Monday, April 1, 2019

My Polish Honeymoon

Writer/director Élise Otzenberger gives her Holocaust-observance film a woman’s angle. The newlywed couple travels to Poland to commemorate the 75th anniversary of the eradication of the Jews from the small town from which husband Adam’s grandfather came. But it’s wife Anna, not he, who insists on the trip. 
More importantly, the primary healing from the experience is between Anna and her mother. Their relationship begins in mutual abrasion, as unsettling as the mother's IBS and the daughter's squeamishness. This is the family's version of the upset body politic.
When the mother disturbingly pops up in Poland, the eruption turns positive because she brings information about her own mother’s past there. When they visit the site of the grandmother’s old home the formerly combative women bond over their lost history. The mother establishes a new connection with her daughter through realizing her neglect of her own mother’s history. She now imagines what she had failed to learn.  

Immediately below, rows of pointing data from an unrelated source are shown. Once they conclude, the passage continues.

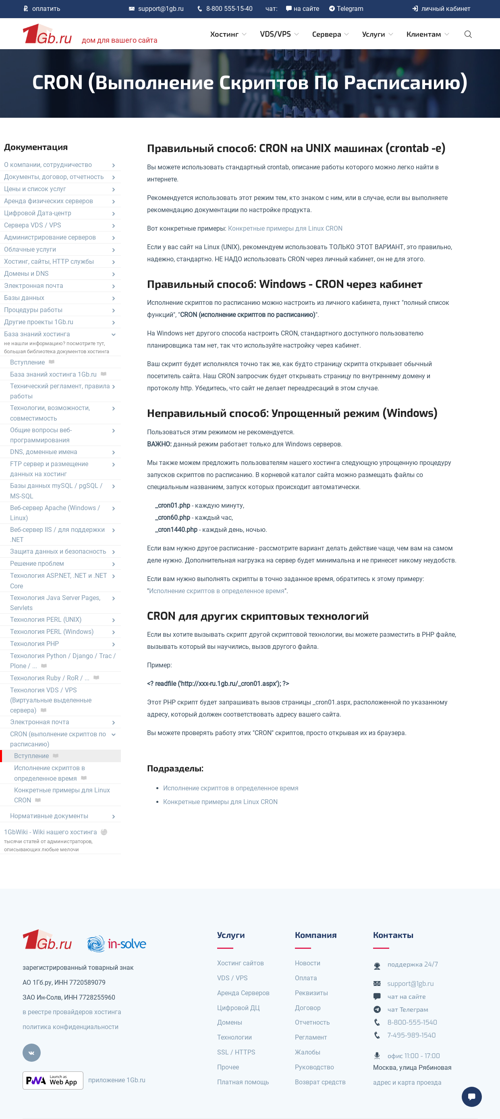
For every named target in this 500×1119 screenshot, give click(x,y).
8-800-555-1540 (413, 1022)
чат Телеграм (408, 1009)
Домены (229, 1022)
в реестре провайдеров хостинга (72, 1012)
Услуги (378, 34)
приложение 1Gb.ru (116, 1080)
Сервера (331, 34)
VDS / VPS (232, 978)
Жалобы (307, 1052)
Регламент (311, 1037)
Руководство (314, 1067)
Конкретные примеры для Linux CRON (285, 228)
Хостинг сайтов (240, 963)
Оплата (306, 978)
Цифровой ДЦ (238, 1008)
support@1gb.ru (156, 9)
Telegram (346, 9)
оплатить (41, 9)
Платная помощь (243, 1082)
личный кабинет (441, 9)
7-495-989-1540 (412, 1035)
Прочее (228, 1067)
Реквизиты (311, 993)
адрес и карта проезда (407, 1082)
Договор (308, 1008)
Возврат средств (320, 1082)
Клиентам (428, 34)
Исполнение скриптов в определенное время (216, 591)
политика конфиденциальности (70, 1027)
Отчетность (312, 1022)
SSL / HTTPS (236, 1052)
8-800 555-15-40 (225, 9)
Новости (307, 963)
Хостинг (229, 34)
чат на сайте (407, 996)
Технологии (234, 1037)
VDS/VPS (280, 34)
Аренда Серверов (243, 993)
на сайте (302, 9)
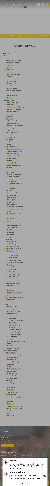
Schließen (25, 483)
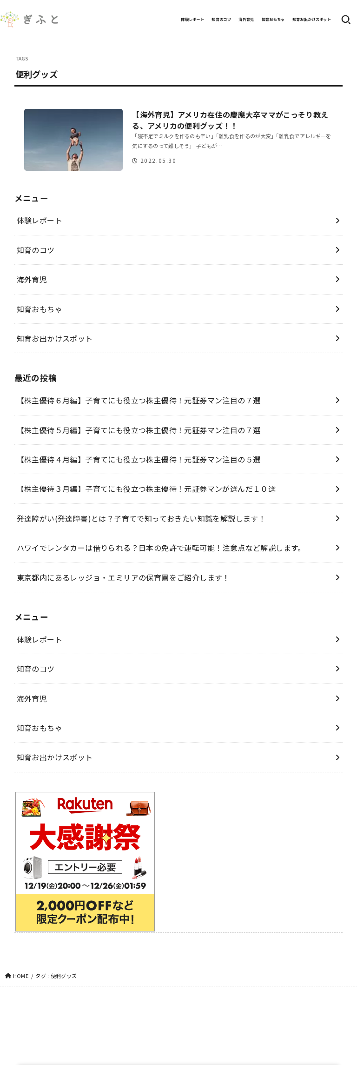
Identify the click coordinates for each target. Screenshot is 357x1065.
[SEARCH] (346, 19)
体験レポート (192, 19)
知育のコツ (221, 19)
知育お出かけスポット (311, 19)
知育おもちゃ (273, 19)
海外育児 (246, 19)
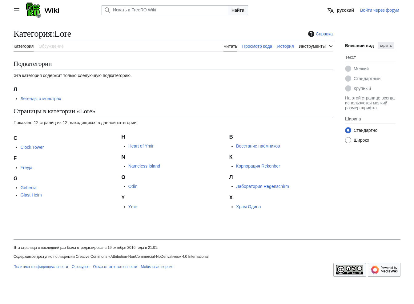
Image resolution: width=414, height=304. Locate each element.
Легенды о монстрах (40, 98)
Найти (237, 10)
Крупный (362, 88)
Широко (361, 140)
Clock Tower (32, 147)
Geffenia (28, 187)
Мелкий (361, 68)
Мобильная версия (157, 267)
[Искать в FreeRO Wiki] (165, 10)
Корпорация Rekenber (258, 166)
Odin (133, 186)
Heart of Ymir (141, 146)
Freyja (26, 167)
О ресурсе (80, 267)
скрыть (386, 45)
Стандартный (367, 78)
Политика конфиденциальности (41, 267)
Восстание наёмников (258, 146)
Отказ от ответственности (115, 267)
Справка (320, 34)
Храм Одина (248, 206)
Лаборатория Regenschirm (262, 186)
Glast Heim (31, 195)
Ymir (132, 206)
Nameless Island (144, 166)
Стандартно (365, 130)
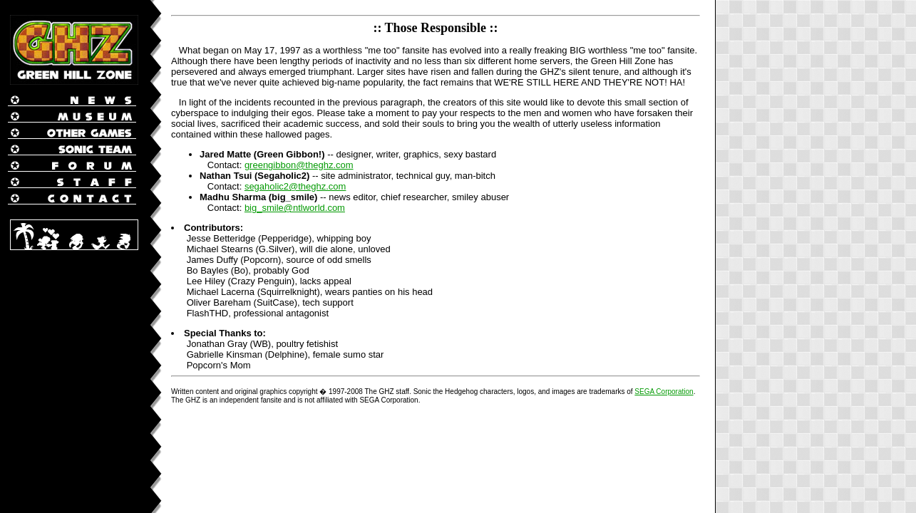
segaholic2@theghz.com (295, 186)
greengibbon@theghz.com (299, 165)
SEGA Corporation (663, 391)
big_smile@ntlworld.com (295, 207)
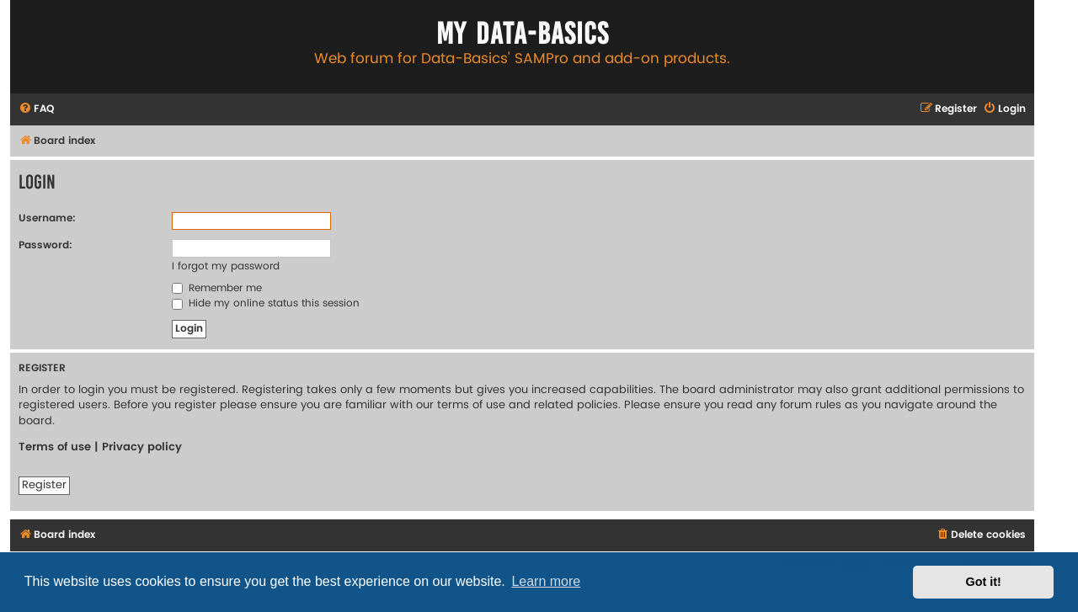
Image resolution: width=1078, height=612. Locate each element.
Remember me (217, 288)
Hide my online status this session (266, 303)
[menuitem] (36, 109)
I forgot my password (226, 266)
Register (44, 484)
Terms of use (55, 447)
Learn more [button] (545, 581)
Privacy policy (142, 447)
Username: (47, 218)
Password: (45, 245)
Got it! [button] (983, 581)
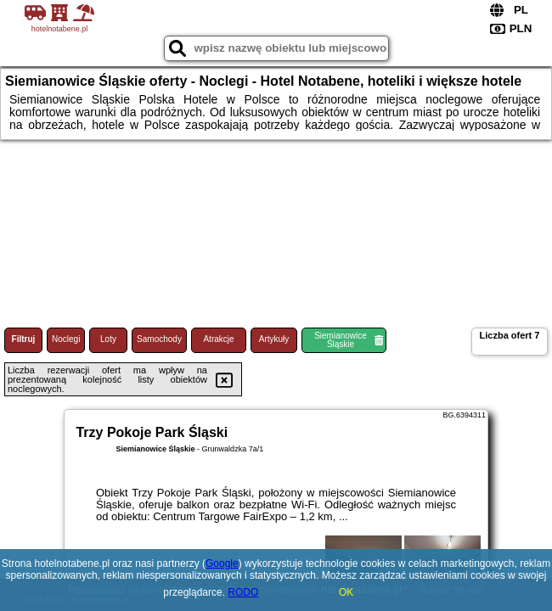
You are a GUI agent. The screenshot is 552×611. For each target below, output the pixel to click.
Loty (108, 339)
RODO (243, 592)
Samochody (159, 339)
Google (222, 563)
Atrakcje (218, 339)
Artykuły (274, 339)
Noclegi (66, 339)
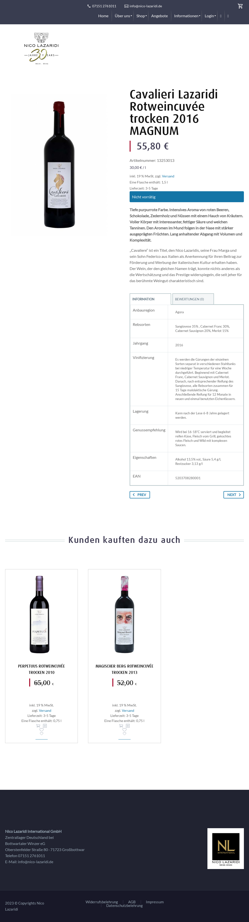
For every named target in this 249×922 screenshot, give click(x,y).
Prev (138, 495)
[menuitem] (103, 16)
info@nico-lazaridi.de (146, 6)
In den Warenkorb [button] (38, 726)
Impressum (155, 902)
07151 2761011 (104, 6)
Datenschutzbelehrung (124, 905)
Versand (168, 176)
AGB (132, 902)
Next (235, 495)
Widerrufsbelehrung (102, 902)
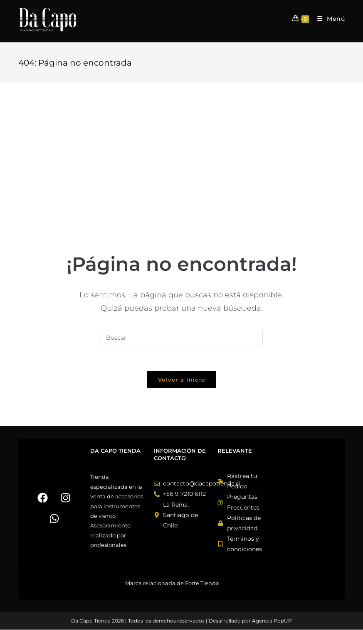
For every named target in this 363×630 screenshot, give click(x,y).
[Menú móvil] (328, 18)
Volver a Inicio (181, 380)
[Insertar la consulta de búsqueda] (182, 338)
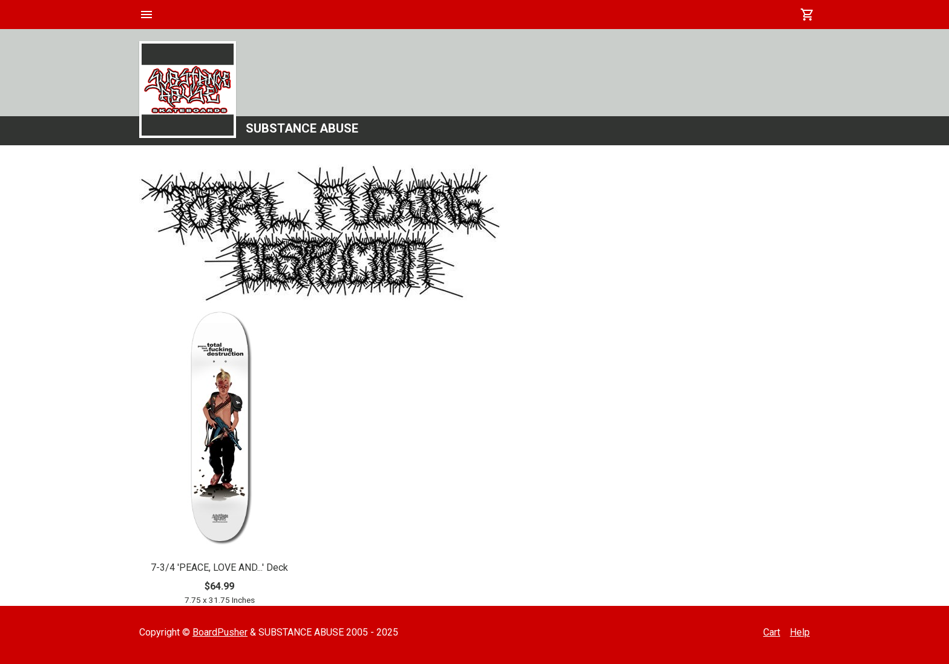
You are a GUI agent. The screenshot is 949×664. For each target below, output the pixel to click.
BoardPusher (220, 632)
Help (800, 632)
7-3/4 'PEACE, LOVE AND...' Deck (219, 567)
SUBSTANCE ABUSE (302, 128)
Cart (771, 632)
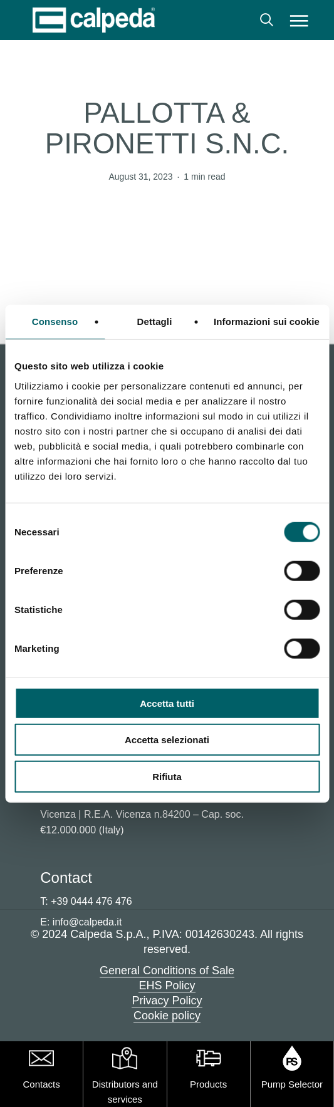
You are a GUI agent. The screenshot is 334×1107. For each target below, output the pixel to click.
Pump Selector (292, 1084)
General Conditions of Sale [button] (167, 970)
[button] (299, 20)
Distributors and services (125, 1091)
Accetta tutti (167, 703)
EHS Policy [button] (166, 985)
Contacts (41, 1084)
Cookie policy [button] (167, 1015)
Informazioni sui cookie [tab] (267, 321)
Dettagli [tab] (154, 321)
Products (208, 1084)
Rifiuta (167, 776)
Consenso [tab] (55, 321)
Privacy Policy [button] (167, 1000)
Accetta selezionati (167, 739)
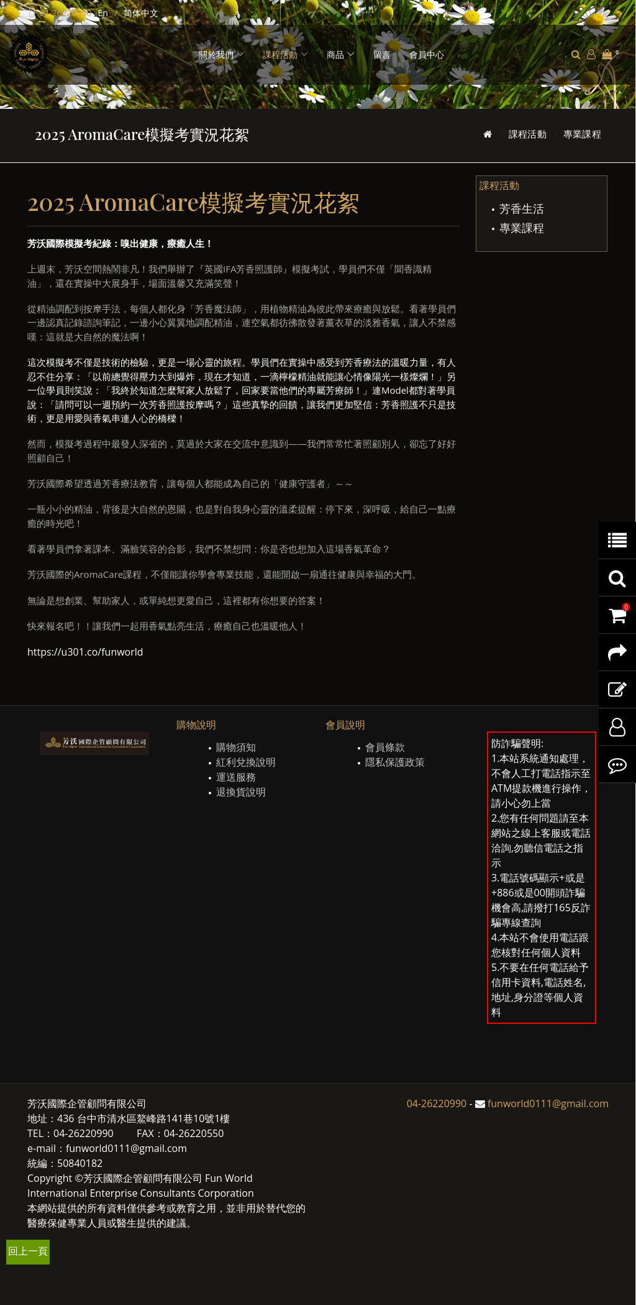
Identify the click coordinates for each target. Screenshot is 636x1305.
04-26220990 (65, 13)
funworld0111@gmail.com (548, 1103)
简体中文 (141, 13)
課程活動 (528, 134)
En (103, 13)
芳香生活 (521, 208)
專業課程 (582, 134)
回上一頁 (28, 1251)
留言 (382, 54)
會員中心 (426, 54)
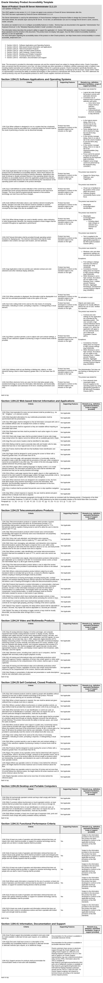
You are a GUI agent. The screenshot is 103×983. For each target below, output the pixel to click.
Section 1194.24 (12, 50)
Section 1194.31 (12, 56)
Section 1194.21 (12, 45)
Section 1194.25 (12, 52)
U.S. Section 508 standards (64, 30)
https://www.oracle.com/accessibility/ (81, 35)
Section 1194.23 (12, 49)
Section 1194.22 (12, 47)
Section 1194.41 (12, 58)
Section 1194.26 (12, 54)
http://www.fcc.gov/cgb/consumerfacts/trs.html (67, 962)
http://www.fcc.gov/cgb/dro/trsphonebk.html (66, 966)
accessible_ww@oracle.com (11, 37)
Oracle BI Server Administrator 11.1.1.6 (39, 14)
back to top (5, 395)
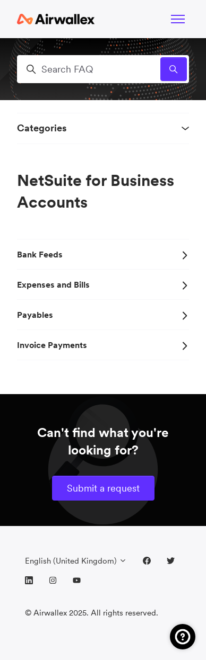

The primary theme is focusing one’s identity. This plays out in the framing use of Hava Nageela. Its initial appearance is an instrumental version which — like the Chopin Nocturne that follows — we recognize but have to pause before we Name that Tune. At the end we get the version with lyrics, which asserts its identity. Also,the lyrics make it more bouyant and celebratory, reflecting the two women’s growth. 
Adam and Anna are both prone to emotional outbursts. Adam bristles from Jewish self-consciousness in that once flagrantly antisemitic country. He’s sensitive to others’ sensing he’s Jewish and belligerently asserts that identity.  
He has ample cause, given the apparent monetizing of Holocaust guilt, with tours of Auschwitz advertised in glossy pamphlets, a bus offering tours of Schindler’s Factory and school kids touring the plundered remains of Jewish cemeteries. These scenes add a tone of black comedy to the serious issues.
Anna’s sensitivity centers on the challenges to her recovering her past. Mainly it’s her complete break from her grandmother, her lack of any grip on that history. This need takes comic form when she drunkenly explodes at the fine restaurant’s profaning of her traditional meat-based borscht.              For the past is, indeed, another country, as L.P. Hartley observes in The Go-Between. They do things differently there, even when the modern world veers dangerously close to repeating its nightmare.